В прологе он рассказывает о «Дисмаленде», парке — пародии на Диснейленд, устроенном Бэнкси в 2015 году, и напоминает о существовавших в XVI–XIX веках кабинетах курьезов, кунсткамерах и, главное, путешествующих цирках уродцев. Любовь к таким диковинкам, как можно понять из книги «Кабинеты редкостей» Патрика Морьеса, недавно выпущенной тем же издательством «Слово», была общеевропейской. Но Джонс настаивает — и достаточно хорошо убеждает читателей — на том, что британцев отличал особенный взгляд на этих чудовищ. Он полагает, что искусство Британии родилось из стремления к наблюдению, из любопытства именно научного, а также из того, что британцы считали своим долгом смотреть на факты открытыми глазами, без иллюзий. Таким образом, природные объекты в формалине, ставшие визитной карточкой Дэмиена Херста, преподносятся Джонсом как потомки тех животных, которых в XVI–XVII веках в огромных количествах заспиртовывали и закатывали в колбы из научного любопытства. А безобразные толстухи на полотнах Люсьена Фрейда продолжают для автора линию барочных портретов «уродцев», начатую еще Бронзино и придворными художниками испанских королей, коллекционировавших подобные живые чудеса.
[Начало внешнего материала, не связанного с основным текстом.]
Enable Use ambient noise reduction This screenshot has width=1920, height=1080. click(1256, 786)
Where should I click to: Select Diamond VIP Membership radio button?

Российскому читателю, как никому другому, будет очевиден вопрос, который мучит Джонса (потому что у нас к нашей живописи есть точно такой же): почему же наше национальное искусство началось только в XVIII веке? Нам проще, мы сразу говорим: «См. Петр Первый». Джонс ищет ответ дольше и подробнее. И приходит к выводу, что так вышло из-за научной революции — Ньютона, Локка, микроскопа и прочего. Его поиски и объяснения оказываются крайне увлекательными. Часто попадаются книги, где пишут, как на искусство влияют политика и экономика, а вот как именно наука — гораздо реже.
Отдельно стоит похвалить воодушевление автора и образность его сравнений (ура, не потерянных при переводе!). Наверное, потому что Джонс родом из темпераментного Уэльса. Он не скрывает страсть, с которой любит искусство и пытается в нем разобраться. И это заразительно.